するとしばらくして部長らしき人が入ってきて、そのまま挨拶が始まる。
そして、新入社員であるあたしたちは、早速挨拶するようにと指示をされる。
一人ずつその挨拶が始まって、自分の番が回ってきて、皆の前に立って挨拶を始める。
「え~今回新しく入社しました楠 沙羅です。この会社でいつか夢を叶えることを目標にしながら、日々いろいろ勉強して、早くお役に立てるように頑張ります。よろしくお願いします」
と、挨拶をした瞬間、目に入る理玖くん。
すると、あたしだけにわかるようにニヤっと笑って悪い表情をする。
いや、これですって皆さん!
今この人一瞬悪い顔してました!
だけど、さすがに挨拶してる人物に皆注目していて、そんな悪い理玖くんに気付くはずもなく……。
うわー絶対同じ営業部でも出来るだけ関わりたくない。
こんな裏も表も知ったら絶対仕事やりにくくて仕方ないし、そもそも理玖くんには他人のフリしろって言われてたし。
まぁその点は関わらずにいれそうでよかった。
そして新人の挨拶が全員終わり、今度は新人の自分たちに一人ずつこの部署で新人教育の担当がつくらしいとの説明が。
え~出来れば優しい先輩がいいな。
最初は女の人が理想だな。それでちょっと仲良くなったりしたいな。
と、都合よく考えてたら。
「え~っと楠は、広川がいいか」
部長があたしの担当を決め始める。
「あ~広川は、デカい案件取れそうだから今はそっちに集中する方がいいんじゃないですかね。今日もそっちに出張行ってるから、指導係キツいんじゃないですか?」
すると、理玖くんがこのタイミングでそんなことを伝えだした。
「あぁ~そうか。確かに広川は今ちょっと余裕がないか。そしたら、誰にするかな」
指導係を指示していた部長が理玖くんの言葉を聞いて誰にするか迷い出す。
ん? あたしの指導係迷われてる感じ?
優しい人なら誰でもいいけどな~。
案外自分は普段は明るく元気な方だけど、こう見えて案外メンタル弱いとこあるんだよな。

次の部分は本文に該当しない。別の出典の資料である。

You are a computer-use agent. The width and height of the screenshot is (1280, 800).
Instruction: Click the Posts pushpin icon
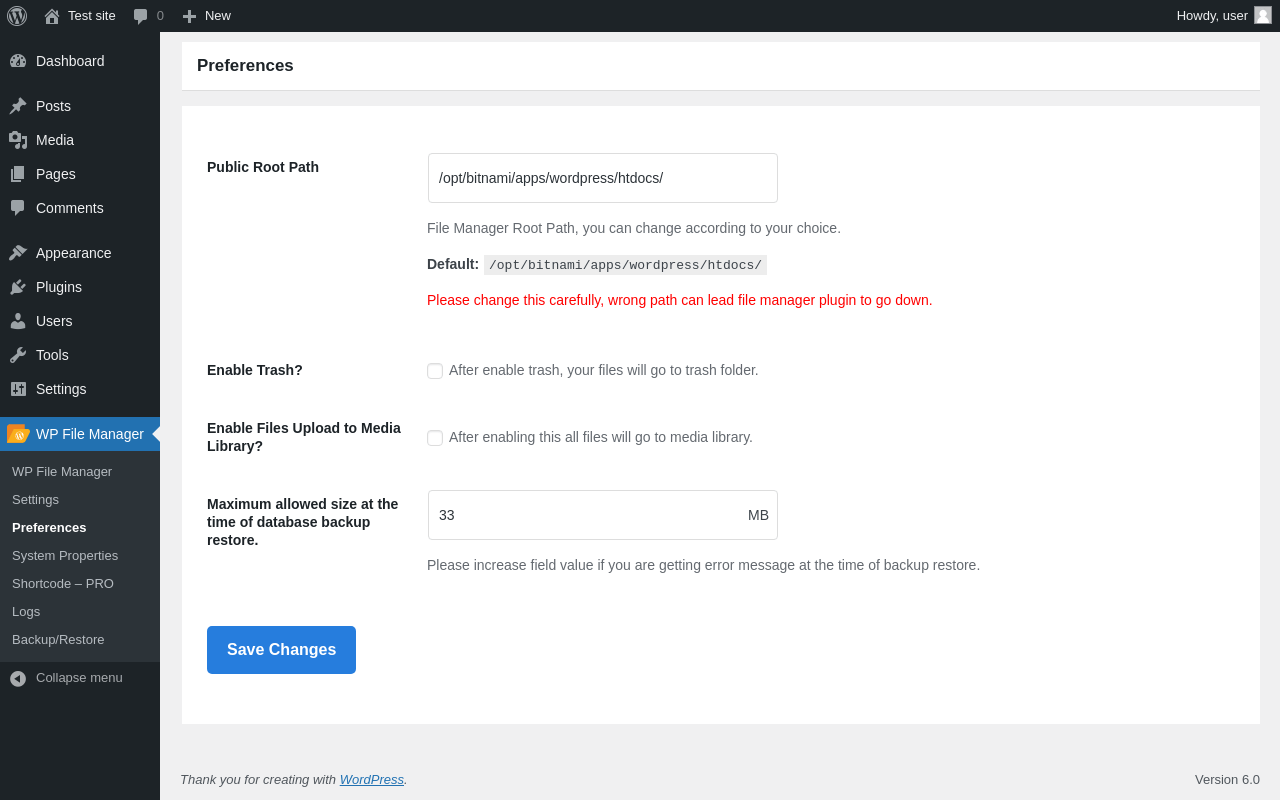[18, 106]

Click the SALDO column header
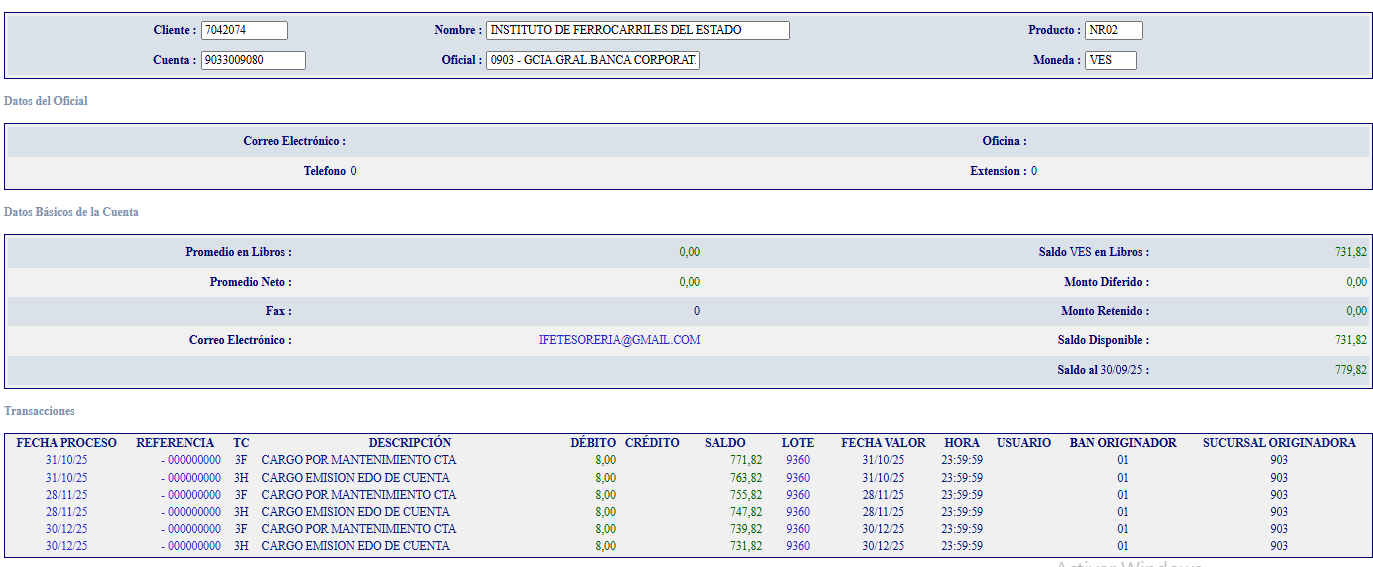[725, 443]
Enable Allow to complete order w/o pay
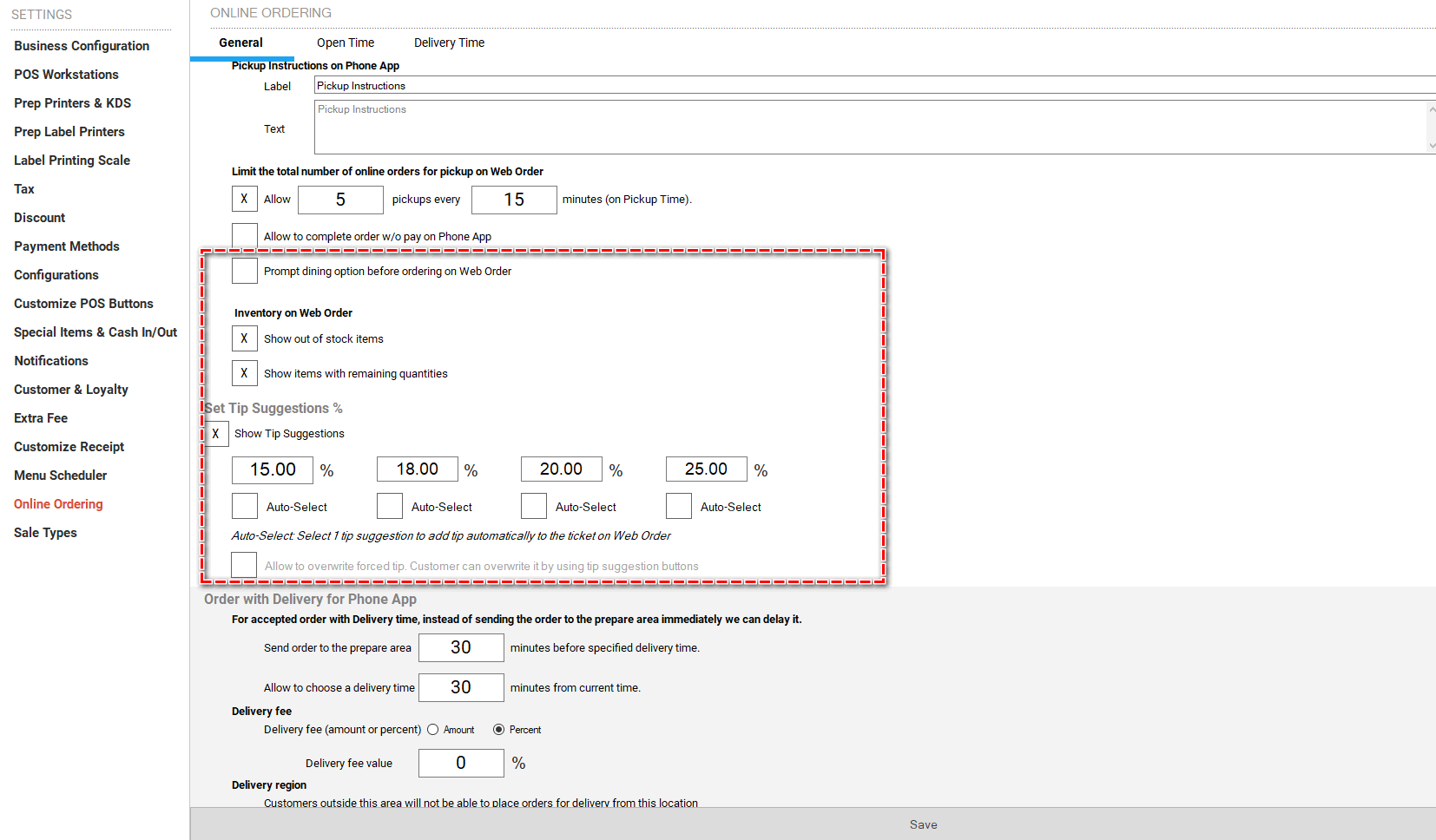The height and width of the screenshot is (840, 1436). (244, 235)
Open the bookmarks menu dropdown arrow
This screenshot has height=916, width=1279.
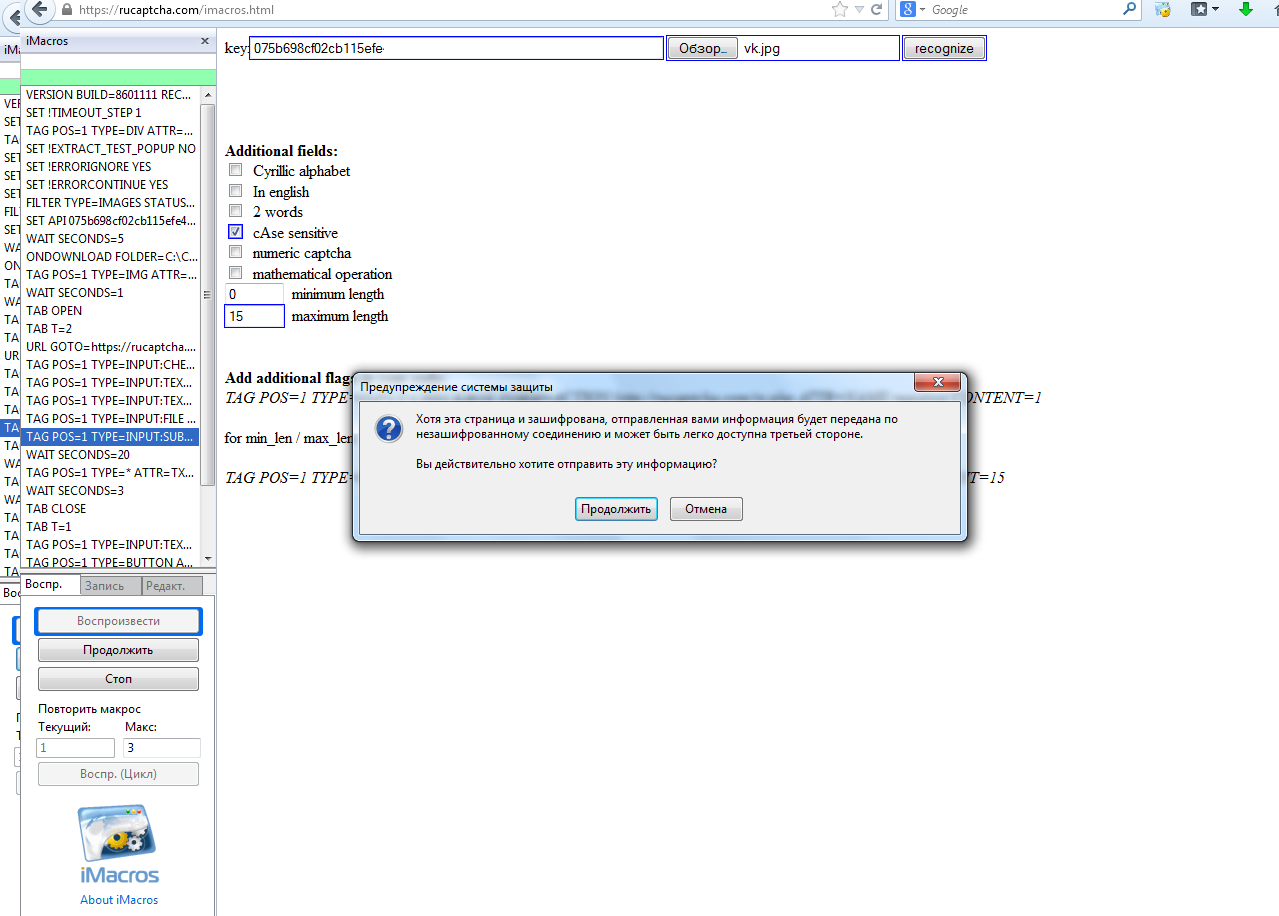click(x=1216, y=10)
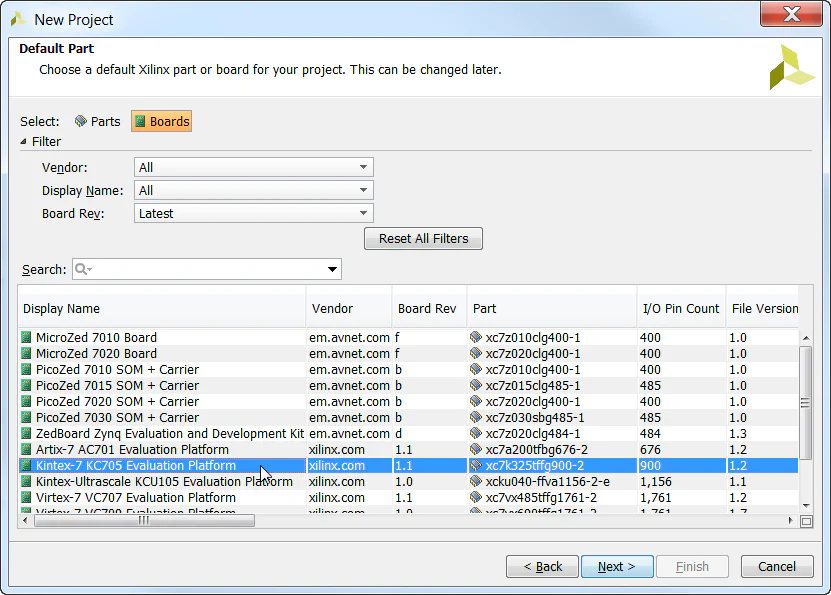Image resolution: width=831 pixels, height=595 pixels.
Task: Click the Next button
Action: tap(617, 566)
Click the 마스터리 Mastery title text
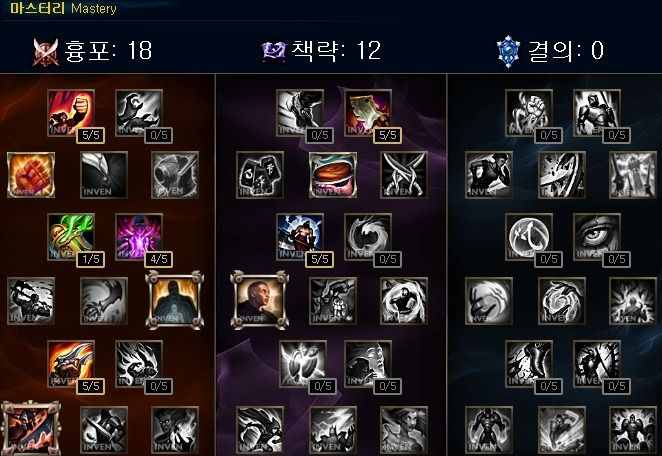This screenshot has height=456, width=662. (63, 8)
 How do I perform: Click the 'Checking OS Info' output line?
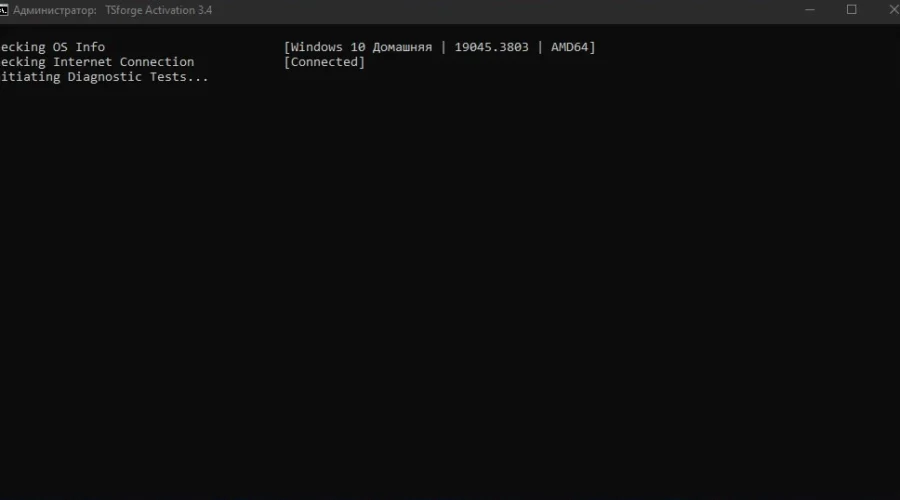point(52,47)
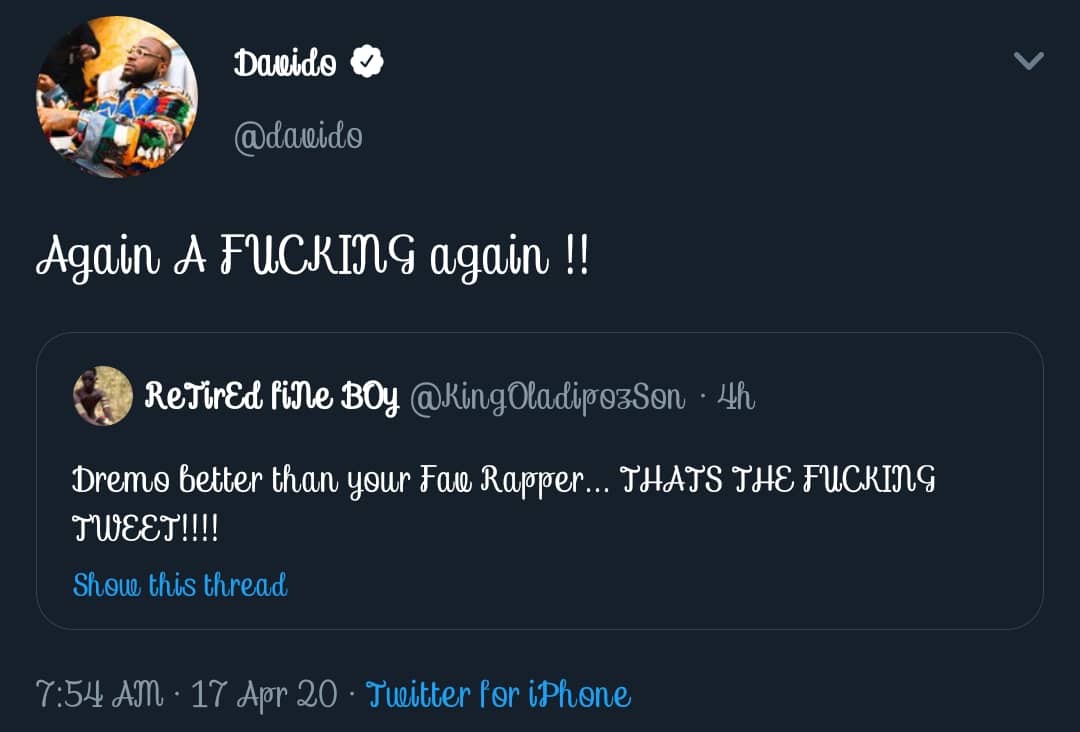
Task: Click the '4h' quoted tweet timestamp
Action: (x=735, y=397)
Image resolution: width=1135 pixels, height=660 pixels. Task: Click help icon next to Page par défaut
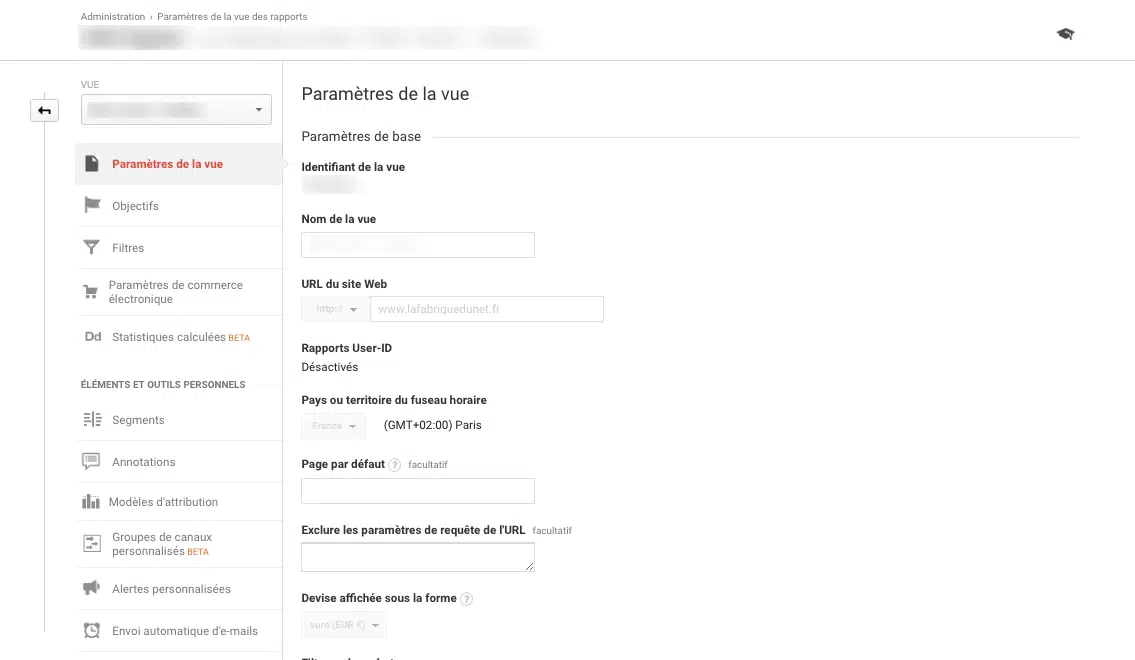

褒められて伸びるタイプなんで、出来ればずっと怒られる人よりそんな感じの人になってくれた方が……。
「あ~。じゃあ、オレやりますよ?」
すると、聞き慣れた人からそんな言葉が飛び出す。
……ん? えっ! 理玖くん??
いやいや、なぜに自ら立候補!?
「高宮お前が直々に指導係言い出すとか珍しいな。てか、お前の方がいろいろ忙しいだろうからもう少し案件抱えてないヤツに任せても……」
えっ、珍しいんじゃん!
ならわざわざやらなくていいよ!
理玖くんが指導係なんて絶対嫌なんですけど!!
「いや、今オレ余裕ありますし、ちょっと指導係を今のうち経験しとくのもまた視野も考え方も広がりそうですし、ここら辺でちょっとやっといてもいいかなぁって」
いやいやいいよ! これ以上頑張らなくて!
あなたエースなんでしょ!? 指導係なんてしなくていいから!
「あ~そうか? まぁそりゃ他のヤツがやるより、お前のが要領いいだろうから無理なく出来るだろうし問題はないか。楠も高宮と組めばかなり勉強出来ていい経験になるだろうしな。じゃあ、高宮頼めるか?」
「わかりました」
えっ……。
わかりましたじゃないよ!
これホントに決まっちゃったの!?
マジで理玖くんが担当になっちゃったの!?
絶対嫌だーっっ!!!
「え~沙羅すごーいっっ! 高宮さん指導係になったのー!?」
すると、挨拶が終わり次第、一葉が早速笑顔で羨ましそうに声をかけてくる。
周りの人たちからも、あたしを羨ましがる声まで聞こえてくる状況。
いやっ、あれがいいなら全然変わりますけどっ!?
あたしはそんな状況にまったく喜べなくて、引きつった笑顔で応える。
そして皆が散らばったタイミングで、理玖くんがあたしの前まで来て。
「はじめまして。楠さん。指導係になった高宮です。よろしく」
と、嘘の笑顔の仮面を貼り付けた理玖くんが、わざとらしく声をかけてくる。
「はじめまして。高宮さん。楠です。よろしくお願いします」
そして、あたしも嘘の笑顔を貼り付け、はじめましての挨拶をわざとらしくし返す。
あぁ、なんだろう、この屈辱感。
今までは別に颯兄の妹ってだけだったし、理玖くんもあんな態度だったから別に好き勝手に言い返したりしてたけど、まさかのこれ会社の先輩でしかも指導係になっちゃうなんて、もうストレス溜まる未来しか想像出来ない。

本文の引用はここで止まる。